Collected data:
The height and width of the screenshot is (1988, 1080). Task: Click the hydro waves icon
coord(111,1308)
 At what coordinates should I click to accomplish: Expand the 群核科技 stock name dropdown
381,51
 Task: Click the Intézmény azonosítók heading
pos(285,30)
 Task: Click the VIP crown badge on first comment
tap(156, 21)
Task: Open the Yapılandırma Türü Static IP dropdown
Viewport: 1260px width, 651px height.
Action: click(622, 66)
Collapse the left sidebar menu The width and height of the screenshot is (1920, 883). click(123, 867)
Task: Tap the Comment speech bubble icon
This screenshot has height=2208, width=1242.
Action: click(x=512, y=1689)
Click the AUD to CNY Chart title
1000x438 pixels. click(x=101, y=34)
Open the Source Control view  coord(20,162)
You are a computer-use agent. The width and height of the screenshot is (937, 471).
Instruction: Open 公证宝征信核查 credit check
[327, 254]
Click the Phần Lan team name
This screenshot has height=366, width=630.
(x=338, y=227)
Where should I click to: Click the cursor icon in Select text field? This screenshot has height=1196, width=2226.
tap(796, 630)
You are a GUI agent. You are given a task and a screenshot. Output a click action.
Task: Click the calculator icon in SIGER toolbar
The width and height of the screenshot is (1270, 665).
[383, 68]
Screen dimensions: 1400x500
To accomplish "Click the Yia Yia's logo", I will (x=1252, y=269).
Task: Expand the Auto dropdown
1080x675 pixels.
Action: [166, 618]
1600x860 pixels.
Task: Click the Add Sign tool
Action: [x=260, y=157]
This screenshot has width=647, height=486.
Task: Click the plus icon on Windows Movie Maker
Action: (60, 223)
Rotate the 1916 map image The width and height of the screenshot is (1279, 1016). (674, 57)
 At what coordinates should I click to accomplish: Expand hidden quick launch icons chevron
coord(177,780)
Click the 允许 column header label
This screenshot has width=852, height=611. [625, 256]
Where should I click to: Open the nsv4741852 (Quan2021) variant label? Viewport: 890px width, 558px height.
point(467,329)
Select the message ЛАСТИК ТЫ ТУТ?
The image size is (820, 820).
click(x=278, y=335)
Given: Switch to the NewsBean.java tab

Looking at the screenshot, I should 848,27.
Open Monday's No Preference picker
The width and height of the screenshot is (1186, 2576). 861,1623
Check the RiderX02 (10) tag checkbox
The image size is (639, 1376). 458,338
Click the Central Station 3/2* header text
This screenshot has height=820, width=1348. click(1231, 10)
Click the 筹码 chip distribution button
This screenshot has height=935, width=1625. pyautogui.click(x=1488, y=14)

Your assignment: Give back, word for word, the lines from the one with "Rotate the 1916" through the last line of the entries, both included, and no other line.

Response area:
Rotate the 1916 map image The width and height of the screenshot is (1279, 1016). (674, 57)
 At what coordinates should I click to accomplish: Expand hidden quick launch icons chevron
coord(177,780)
Click the 允许 column header label
This screenshot has width=852, height=611. [625, 256]
Where should I click to: Open the nsv4741852 (Quan2021) variant label? Viewport: 890px width, 558px height.
point(467,329)
Select the message ЛАСТИК ТЫ ТУТ?
The image size is (820, 820).
click(x=278, y=335)
Given: Switch to the NewsBean.java tab

Looking at the screenshot, I should 848,27.
Open Monday's No Preference picker
The width and height of the screenshot is (1186, 2576). 861,1623
Check the RiderX02 (10) tag checkbox
The image size is (639, 1376). 458,338
Click the Central Station 3/2* header text
This screenshot has height=820, width=1348. click(1231, 10)
Click the 筹码 chip distribution button
This screenshot has height=935, width=1625. pyautogui.click(x=1488, y=14)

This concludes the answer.